El solsticio invernal o “hiemal” tiene en nuestro hemisferio, por el contrario, la noche más larga y, por tanto, el día más corto entre el 21 y 22 de diciembre, pero los ritos se concentran en torno a la Nochebuena. Tenían los adoradores del astro rey un cierto miedo a la muerte del sol, que en ese momento se encontraba en su total declive, y había que ayudarle a crecer, por eso las hogueras de Navidad, las troncas y troncos en las lumbres, que en nuestra tierra recibieron el nombre de “nochebuenos”. Pero el solsticio invernal suponía también un cambio de ciclo, que coincide hoy con las celebraciones cristianas, el “Nacimiento” de Jesús, la celebración de la nueva vida, del nuevo ciclo que empieza. Por eso, todavía hoy, en muchos de nuestros pueblos se quemaban y queman objetos viejos e inservibles y se celebra la llegada del Año Nuevo con cenas y bailes, a las que se han añadido algunos ritos nuevos como el consumo de las 12 uvas de la suerte, tan extendido y sugerente, símbolo propiciatorio y mágico, en esta sociedad, teóricamente avanzada y racional. También en los equinoccios solares de marzo y septiembre podemos encontrar una cierta relación con la renovación, el crecimiento y el futuro, aunque como suele ocurrir, el ciclo anual natural se asimila y mezcla con los calendarios religiosos. En el caso del equinoccio de primavera, las celebraciones religiosas tienen una relación con el calendario lunar. La Iglesia, por estas latitudes, celebra el Domingo de Resurrección el siguiente domingo a la primera luna nueva después del equinoccio de primavera, cosa que suele ocurrir entre el 22 de marzo y el 25 de abril.

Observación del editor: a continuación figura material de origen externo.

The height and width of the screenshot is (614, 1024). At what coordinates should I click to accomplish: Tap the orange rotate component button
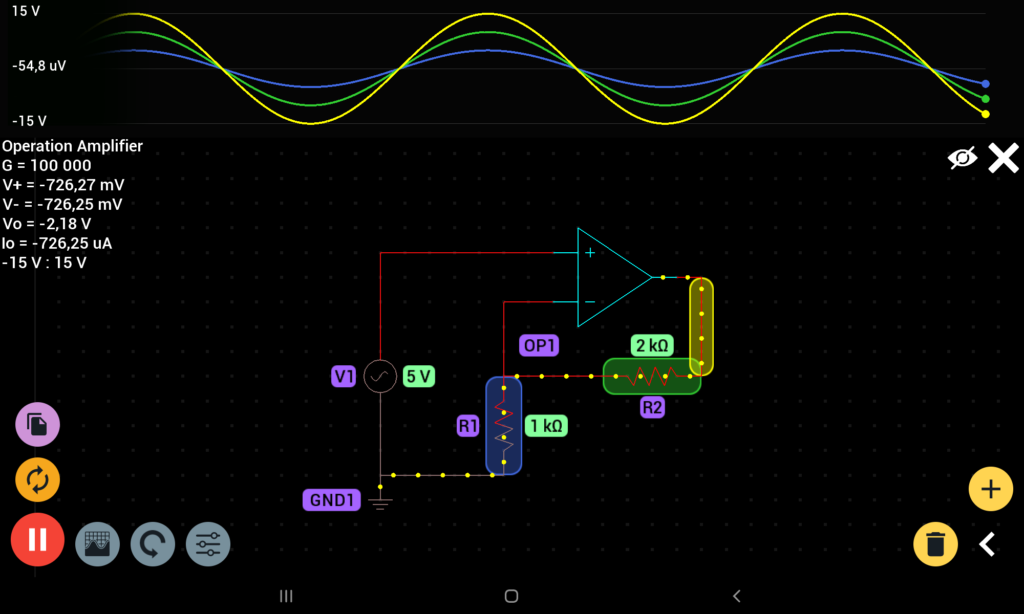(x=37, y=481)
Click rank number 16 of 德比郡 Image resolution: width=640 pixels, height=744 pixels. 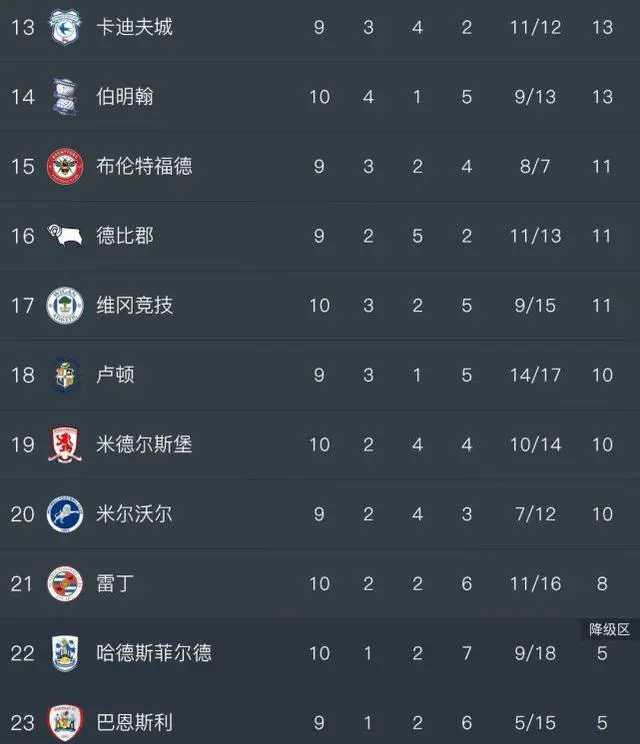coord(23,236)
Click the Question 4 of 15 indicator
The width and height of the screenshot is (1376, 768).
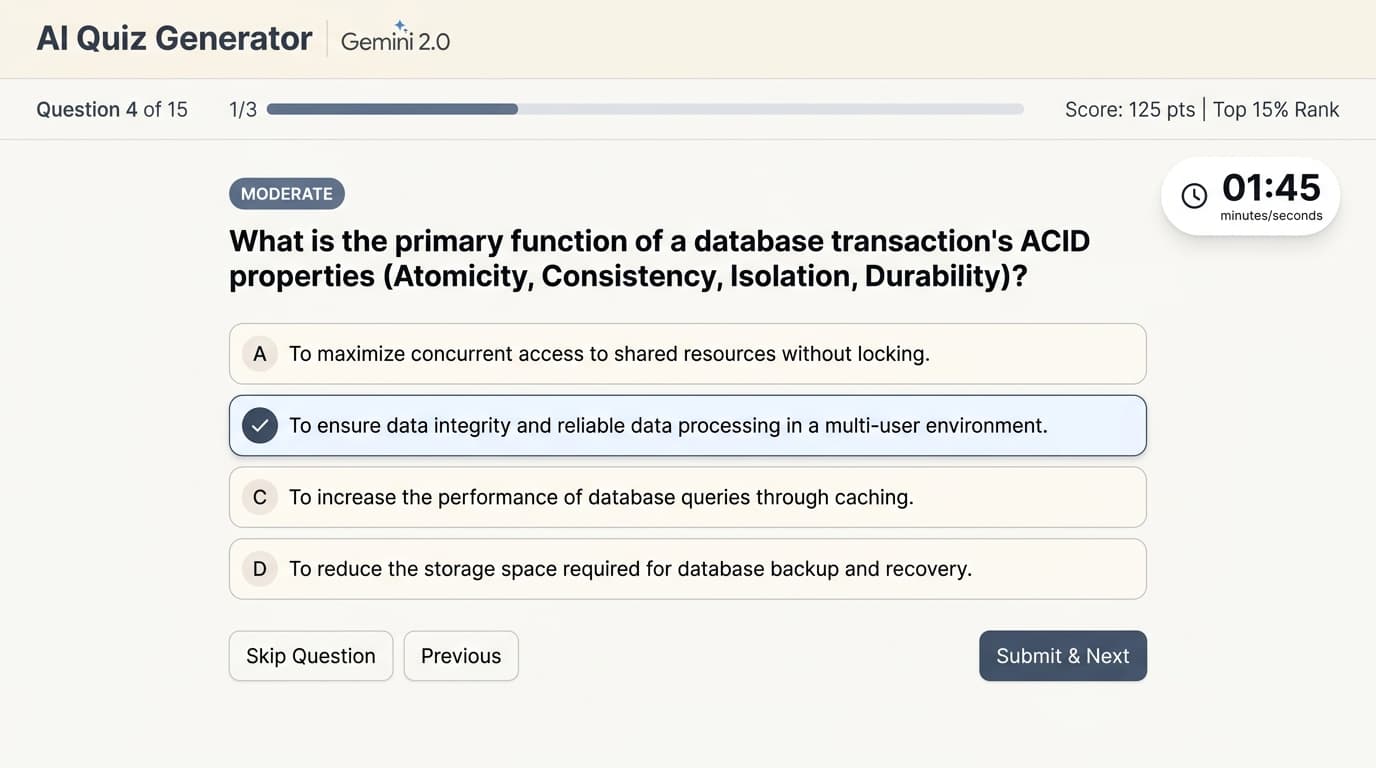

Bendición del cirio pascual. Malaguilla.
La noche del Sábado de Gloria, se reúnen (antaño lo hacían por separado) los mozos y mozas para fabricar los “judas” o peleles, muñecos rellenos de paja y vestidos con ropas viejas, símbolo del pecado y del mal. Estos muñecos aparecen colgados por la mañana y son insultados, golpeados, quemados o disparados, en un claro rito de purga colectiva. De esta forma la sociedad, mediante la purificación del fuego, acaba con lo viejo, lo inservible y lo pecaminoso y empieza, desde cero, una nueva etapa. Para los creyentes cristianos, el cirio pascual supone también un símbolo de Resurrección y de nueva vida, al igual que el agua bendecida en esa fecha, que muchos llevan a sus hogares y que, antiguamente, servía también para bendecir las cuadras de los animales, tan importantes para la supervivencia de las familias.
En torno al equinoccio de otoño, recogida la cosecha, tenía lugar la quema de rastrojos, de la que queda en nuestra tierra la Procesión del Fuego de Humanes, una fiesta emblemática y ritual, un resto fósil de estos ritos purificadores y de renovación que hoy hemos tratado, aunque sea de forma breve y resumida.